Born to be Mrs. Beever said...

Caro - I think Mr Fix It did that once to me in the very beginning of our relationship...I laughed about it and gave him a really hard time :)

Patience - When Mr Fix It and I first started dating (like for the first 6 months), she would come pick up 'their' dog and take him for a few days...but he ended that once things got very serious between he and I. Kuta is now *OUR* dog :)

The hick bride - I love that you are proud with giggles about making the ex-es scared of you...that would tick me off, too if Mr Fix It was getting texts like that - go away little girls!

Sarah & Gonna Be His Mrs - Thankfully, they did not have children. But my ex and I do obviously have a daughter together. I'll post about that tomorrow :)

Em said...

I've never been in this situation, but I just wanted to say that you have such a great attitude about all of this! I'm very impressed because I don't think many women could/would handle it with such maturity and grace. So hats off to you, my friend :)

Shannon said...

I dated a guy once that still lived in the house he shared with his ex-wife who cheated on him. It was weird but that could be b/c he was still very obviously not over her.

As for Kristian, I moved into his condo which thankfully he never shared with another girl but I know he had other girlfriends while living there. I try not to think about it.

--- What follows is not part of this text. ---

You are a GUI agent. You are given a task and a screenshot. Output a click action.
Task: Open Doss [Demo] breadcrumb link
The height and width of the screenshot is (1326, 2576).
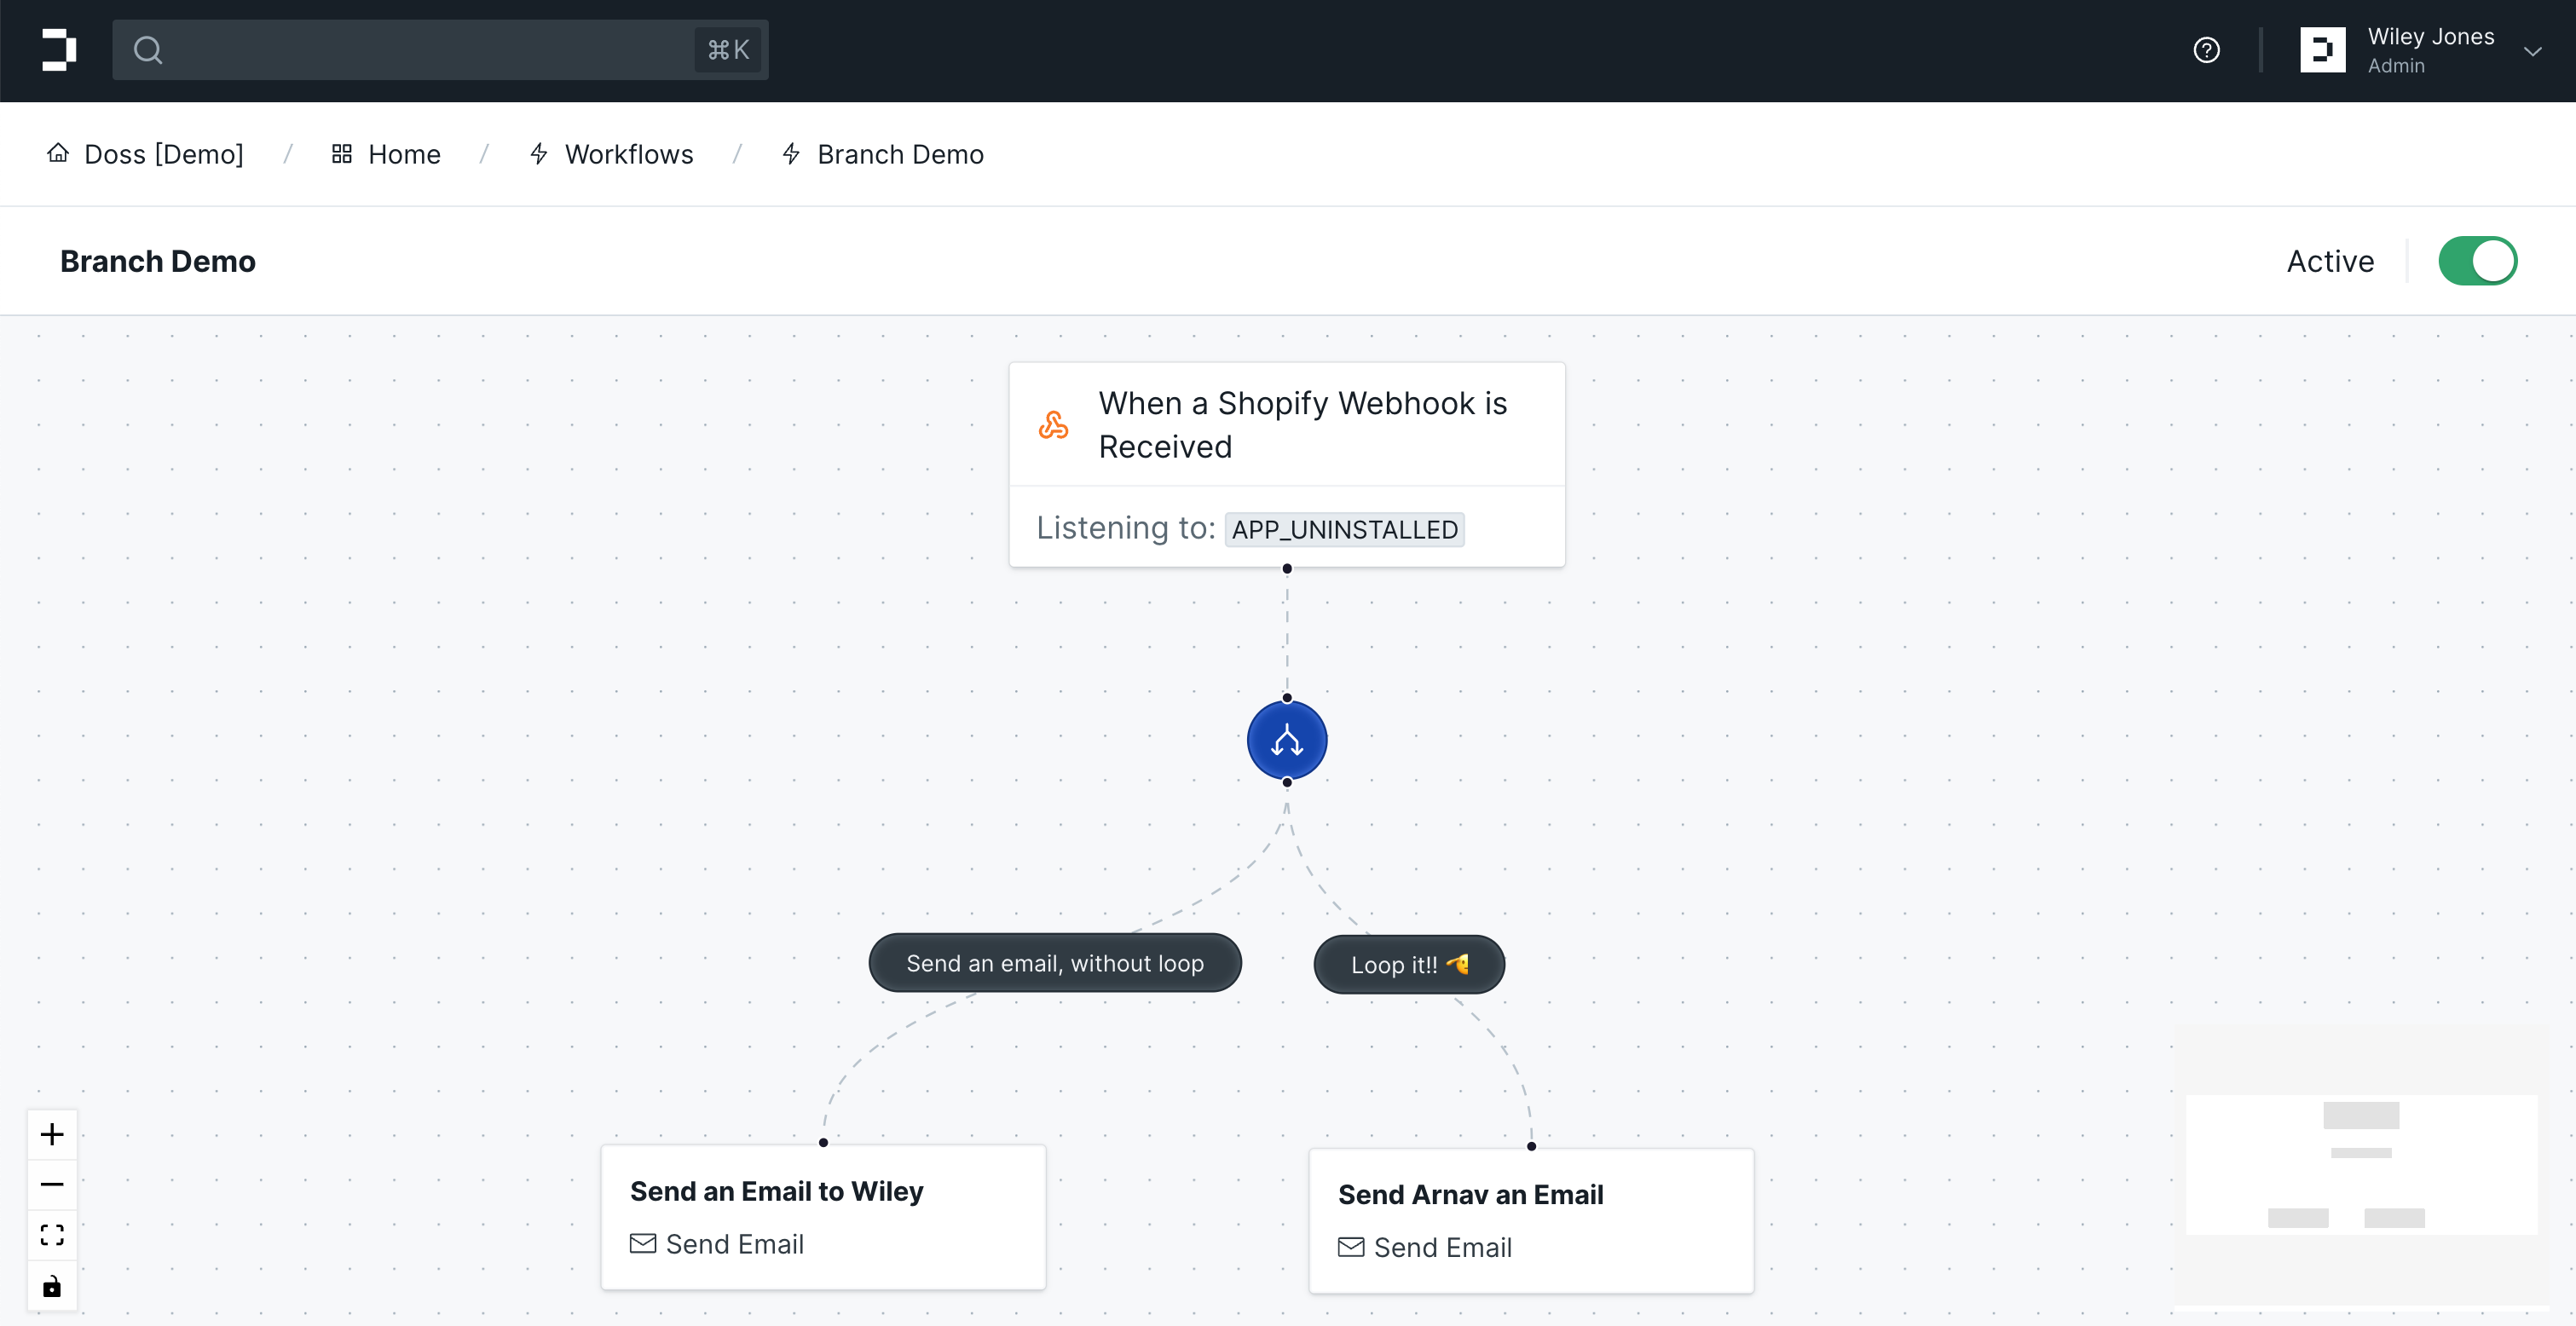coord(163,154)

I think it's good that you are making changes to the house to make it more "yours" as a couple.

Sarah M said...

I have a child with my ex and we get along fine, I have even gotten along with women he has dated. There's no reason not to like another female that is in the life of your child/children unless she is mistreating them. I treat his children just as if they were my own. I "try" not to show favoritism, but let's face it, sometimes it slips. I wish if anything, just for the sake of the kids, we could all get along. I will wait for your post tomorrow to comment further. :-)

Discovery Street said...

I think it's difficult to think of our men before "us." If you meet someone without any "baggage" you're truly lucky...but pretty much all of us have some unless we're 16. His ex is in Canada...thank goodness...I think it would be difficult to be around any "reminders" of her.

Kim said...

I love the title of this post. I can't exactly relate since neither the fiance nor myself has ever lived with a significant other, been married or have children. but we do have exes! And . . . we just don't really talk about them. I get the sense that both of us sort of had someone before who we thought may have been "the one that got away." I don't like thinking that he may have cared for someone else as much as he cares for me, but thankfully this woman lives across the country. I agree with the other posters - unless you meet your fiance when you are 16, you likely have a past. That's just life, so it's great that you have such an amazing attitude - we could all learn something from you :)

Heather said...

I think you’re taking the right attitude. It’s in the past, and there’s no reason to let it bother you. Since Stephen and I both didn’t really have other serious boyfriends or girlfriends before meeting each other, it’s not a big worry, although he did date one of my best friends briefly while in college. She’s the one who introduced us, though, and we’re all good friends today, so there’s no problem!

Chocolate Lover said...

I agree that you have a great attitude about moving into your new home. We don't worry about ex's. They are in the past, we've talked about them, and frankly they just aren't important. But neither of us has been married before or has a child so it makes it easier I think.

Mrs T said...

I have no problem with Ex's. It's all part of what makes you who you are today. The person that you are marrying. They'd be different if it weren't for the good/bad influences of these people in their past. I'm still friends with a few of my ex boyfriends (one even attended the wedding) so I could never date someone with jealousy issues.

I think it's wonderful that you have a mature healthy attitude towards this. It will be your house once you move in. It's not the place, but the people in it that make it your home.

Although that neighbor sounds nasty! Hope she moves.